WHAT IS BEING ASKED:
Return every one of the following entries verbatim, reproducing each line without alteration.

(Extracted data entries)
===============

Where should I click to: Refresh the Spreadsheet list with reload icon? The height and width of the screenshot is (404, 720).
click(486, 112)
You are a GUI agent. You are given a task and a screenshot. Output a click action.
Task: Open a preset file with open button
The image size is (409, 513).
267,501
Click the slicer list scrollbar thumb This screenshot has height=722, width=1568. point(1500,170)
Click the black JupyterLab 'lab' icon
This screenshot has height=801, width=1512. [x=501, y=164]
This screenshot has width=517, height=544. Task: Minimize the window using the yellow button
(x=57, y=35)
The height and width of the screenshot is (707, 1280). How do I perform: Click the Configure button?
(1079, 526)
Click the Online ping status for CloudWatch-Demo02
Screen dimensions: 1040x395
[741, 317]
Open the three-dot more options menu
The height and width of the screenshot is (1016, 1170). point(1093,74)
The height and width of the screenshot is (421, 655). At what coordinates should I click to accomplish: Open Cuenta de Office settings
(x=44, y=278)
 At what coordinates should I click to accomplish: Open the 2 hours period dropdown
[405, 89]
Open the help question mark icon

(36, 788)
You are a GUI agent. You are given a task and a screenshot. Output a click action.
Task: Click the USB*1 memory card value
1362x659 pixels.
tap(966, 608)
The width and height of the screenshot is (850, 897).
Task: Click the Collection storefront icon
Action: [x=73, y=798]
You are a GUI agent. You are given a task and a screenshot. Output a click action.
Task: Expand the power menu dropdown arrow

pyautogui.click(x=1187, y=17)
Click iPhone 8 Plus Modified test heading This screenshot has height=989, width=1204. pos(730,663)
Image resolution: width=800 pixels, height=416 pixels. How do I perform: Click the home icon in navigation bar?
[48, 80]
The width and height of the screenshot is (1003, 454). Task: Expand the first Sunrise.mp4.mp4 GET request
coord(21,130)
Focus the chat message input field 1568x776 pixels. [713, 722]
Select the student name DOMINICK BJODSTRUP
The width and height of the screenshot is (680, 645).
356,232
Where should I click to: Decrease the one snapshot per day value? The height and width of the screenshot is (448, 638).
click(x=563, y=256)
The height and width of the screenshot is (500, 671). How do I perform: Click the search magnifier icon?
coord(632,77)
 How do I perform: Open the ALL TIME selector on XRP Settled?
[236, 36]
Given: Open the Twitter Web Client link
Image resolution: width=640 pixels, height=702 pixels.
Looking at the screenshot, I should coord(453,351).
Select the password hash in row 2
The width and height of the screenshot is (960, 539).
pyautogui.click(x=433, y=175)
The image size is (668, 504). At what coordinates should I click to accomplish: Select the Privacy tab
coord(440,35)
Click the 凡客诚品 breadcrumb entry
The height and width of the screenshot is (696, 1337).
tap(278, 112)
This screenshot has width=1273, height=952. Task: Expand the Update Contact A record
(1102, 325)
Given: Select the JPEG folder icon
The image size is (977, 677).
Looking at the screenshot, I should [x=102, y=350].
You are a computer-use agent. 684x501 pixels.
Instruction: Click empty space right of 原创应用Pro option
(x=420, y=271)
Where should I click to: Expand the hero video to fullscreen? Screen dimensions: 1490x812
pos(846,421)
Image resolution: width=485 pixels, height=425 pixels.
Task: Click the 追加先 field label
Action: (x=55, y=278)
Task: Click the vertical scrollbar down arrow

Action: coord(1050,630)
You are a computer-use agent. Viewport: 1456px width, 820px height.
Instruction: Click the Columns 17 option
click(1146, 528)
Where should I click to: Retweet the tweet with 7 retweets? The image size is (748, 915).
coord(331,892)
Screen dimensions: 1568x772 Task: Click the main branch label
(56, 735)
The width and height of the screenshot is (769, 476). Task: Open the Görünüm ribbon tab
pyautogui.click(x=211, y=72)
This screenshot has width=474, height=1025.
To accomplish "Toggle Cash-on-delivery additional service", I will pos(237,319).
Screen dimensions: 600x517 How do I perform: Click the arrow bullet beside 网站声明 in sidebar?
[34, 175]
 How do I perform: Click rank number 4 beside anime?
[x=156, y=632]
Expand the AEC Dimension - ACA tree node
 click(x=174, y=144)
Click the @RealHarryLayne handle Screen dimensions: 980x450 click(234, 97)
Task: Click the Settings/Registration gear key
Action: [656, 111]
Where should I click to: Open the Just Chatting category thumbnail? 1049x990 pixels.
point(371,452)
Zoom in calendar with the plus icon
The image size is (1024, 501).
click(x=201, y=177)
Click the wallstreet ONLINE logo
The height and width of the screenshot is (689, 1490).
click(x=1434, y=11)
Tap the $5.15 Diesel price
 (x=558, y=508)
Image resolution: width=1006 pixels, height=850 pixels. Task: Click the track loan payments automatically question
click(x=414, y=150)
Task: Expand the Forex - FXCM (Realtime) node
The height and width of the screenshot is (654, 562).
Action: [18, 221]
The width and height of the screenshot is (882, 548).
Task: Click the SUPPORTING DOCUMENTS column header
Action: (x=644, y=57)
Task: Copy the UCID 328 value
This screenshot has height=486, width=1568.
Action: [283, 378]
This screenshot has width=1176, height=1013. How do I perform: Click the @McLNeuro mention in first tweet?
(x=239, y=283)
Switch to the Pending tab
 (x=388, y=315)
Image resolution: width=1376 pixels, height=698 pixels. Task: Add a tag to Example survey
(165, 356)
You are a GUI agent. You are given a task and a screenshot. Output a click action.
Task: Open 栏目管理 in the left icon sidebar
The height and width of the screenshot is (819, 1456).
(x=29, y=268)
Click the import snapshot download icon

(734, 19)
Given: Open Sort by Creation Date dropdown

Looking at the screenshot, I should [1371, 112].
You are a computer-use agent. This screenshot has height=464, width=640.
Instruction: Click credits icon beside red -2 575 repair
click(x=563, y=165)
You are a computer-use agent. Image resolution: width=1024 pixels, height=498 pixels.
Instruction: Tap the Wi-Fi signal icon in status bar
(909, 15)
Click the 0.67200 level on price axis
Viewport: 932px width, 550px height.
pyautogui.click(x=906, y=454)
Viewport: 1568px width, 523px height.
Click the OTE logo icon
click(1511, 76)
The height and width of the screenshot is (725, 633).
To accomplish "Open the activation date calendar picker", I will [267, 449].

===============

FULL ANSWER:
Where should I click to: Refresh the Spreadsheet list with reload icon? The height and width of the screenshot is (404, 720).
click(486, 112)
You are a GUI agent. You are given a task and a screenshot. Output a click action.
Task: Open a preset file with open button
The image size is (409, 513).
267,501
Click the slicer list scrollbar thumb This screenshot has height=722, width=1568. point(1500,170)
Click the black JupyterLab 'lab' icon
This screenshot has height=801, width=1512. [x=501, y=164]
This screenshot has width=517, height=544. Task: Minimize the window using the yellow button
(x=57, y=35)
The height and width of the screenshot is (707, 1280). How do I perform: Click the Configure button?
(1079, 526)
Click the Online ping status for CloudWatch-Demo02
Screen dimensions: 1040x395
[741, 317]
Open the three-dot more options menu
The height and width of the screenshot is (1016, 1170). point(1093,74)
The height and width of the screenshot is (421, 655). At what coordinates should I click to accomplish: Open Cuenta de Office settings
(x=44, y=278)
 At what coordinates should I click to accomplish: Open the 2 hours period dropdown
[405, 89]
Open the help question mark icon

(36, 788)
You are a GUI agent. You are given a task and a screenshot. Output a click action.
Task: Click the USB*1 memory card value
1362x659 pixels.
tap(966, 608)
The width and height of the screenshot is (850, 897).
Task: Click the Collection storefront icon
Action: [x=73, y=798]
You are a GUI agent. You are given a task and a screenshot. Output a click action.
Task: Expand the power menu dropdown arrow

pyautogui.click(x=1187, y=17)
Click iPhone 8 Plus Modified test heading This screenshot has height=989, width=1204. pos(730,663)
Image resolution: width=800 pixels, height=416 pixels. How do I perform: Click the home icon in navigation bar?
[48, 80]
The width and height of the screenshot is (1003, 454). Task: Expand the first Sunrise.mp4.mp4 GET request
coord(21,130)
Focus the chat message input field 1568x776 pixels. [713, 722]
Select the student name DOMINICK BJODSTRUP
The width and height of the screenshot is (680, 645).
356,232
Where should I click to: Decrease the one snapshot per day value? The height and width of the screenshot is (448, 638).
click(x=563, y=256)
The height and width of the screenshot is (500, 671). How do I perform: Click the search magnifier icon?
coord(632,77)
 How do I perform: Open the ALL TIME selector on XRP Settled?
[236, 36]
Given: Open the Twitter Web Client link
Image resolution: width=640 pixels, height=702 pixels.
Looking at the screenshot, I should coord(453,351).
Select the password hash in row 2
The width and height of the screenshot is (960, 539).
pyautogui.click(x=433, y=175)
The image size is (668, 504). At what coordinates should I click to accomplish: Select the Privacy tab
coord(440,35)
Click the 凡客诚品 breadcrumb entry
The height and width of the screenshot is (696, 1337).
tap(278, 112)
This screenshot has width=1273, height=952. Task: Expand the Update Contact A record
(1102, 325)
Given: Select the JPEG folder icon
The image size is (977, 677).
Looking at the screenshot, I should [x=102, y=350].
You are a computer-use agent. 684x501 pixels.
Instruction: Click empty space right of 原创应用Pro option
(x=420, y=271)
Where should I click to: Expand the hero video to fullscreen? Screen dimensions: 1490x812
pos(846,421)
Image resolution: width=485 pixels, height=425 pixels.
Task: Click the 追加先 field label
Action: (x=55, y=278)
Task: Click the vertical scrollbar down arrow

Action: coord(1050,630)
You are a computer-use agent. Viewport: 1456px width, 820px height.
Instruction: Click the Columns 17 option
click(1146, 528)
Where should I click to: Retweet the tweet with 7 retweets? The image size is (748, 915).
coord(331,892)
Screen dimensions: 1568x772 Task: Click the main branch label
(56, 735)
The width and height of the screenshot is (769, 476). Task: Open the Görünüm ribbon tab
pyautogui.click(x=211, y=72)
This screenshot has width=474, height=1025.
To accomplish "Toggle Cash-on-delivery additional service", I will pos(237,319).
Screen dimensions: 600x517 How do I perform: Click the arrow bullet beside 网站声明 in sidebar?
[34, 175]
 How do I perform: Click rank number 4 beside anime?
[x=156, y=632]
Expand the AEC Dimension - ACA tree node
 click(x=174, y=144)
Click the @RealHarryLayne handle Screen dimensions: 980x450 click(234, 97)
Task: Click the Settings/Registration gear key
Action: [656, 111]
Where should I click to: Open the Just Chatting category thumbnail? 1049x990 pixels.
point(371,452)
Zoom in calendar with the plus icon
The image size is (1024, 501).
click(x=201, y=177)
Click the wallstreet ONLINE logo
The height and width of the screenshot is (689, 1490).
click(x=1434, y=11)
Tap the $5.15 Diesel price
 (x=558, y=508)
Image resolution: width=1006 pixels, height=850 pixels. Task: Click the track loan payments automatically question
click(x=414, y=150)
Task: Expand the Forex - FXCM (Realtime) node
The height and width of the screenshot is (654, 562).
Action: [18, 221]
The width and height of the screenshot is (882, 548).
Task: Click the SUPPORTING DOCUMENTS column header
Action: (x=644, y=57)
Task: Copy the UCID 328 value
This screenshot has height=486, width=1568.
Action: [283, 378]
This screenshot has width=1176, height=1013. How do I perform: Click the @McLNeuro mention in first tweet?
(x=239, y=283)
Switch to the Pending tab
 (x=388, y=315)
Image resolution: width=1376 pixels, height=698 pixels. Task: Add a tag to Example survey
(165, 356)
You are a GUI agent. You are given a task and a screenshot. Output a click action.
Task: Open 栏目管理 in the left icon sidebar
The height and width of the screenshot is (819, 1456).
(x=29, y=268)
Click the import snapshot download icon

(734, 19)
Given: Open Sort by Creation Date dropdown

Looking at the screenshot, I should [1371, 112].
You are a computer-use agent. This screenshot has height=464, width=640.
Instruction: Click credits icon beside red -2 575 repair
click(x=563, y=165)
You are a computer-use agent. Image resolution: width=1024 pixels, height=498 pixels.
Instruction: Tap the Wi-Fi signal icon in status bar
(909, 15)
Click the 0.67200 level on price axis
Viewport: 932px width, 550px height.
pyautogui.click(x=906, y=454)
Viewport: 1568px width, 523px height.
Click the OTE logo icon
click(1511, 76)
The height and width of the screenshot is (725, 633).
To accomplish "Open the activation date calendar picker", I will [267, 449].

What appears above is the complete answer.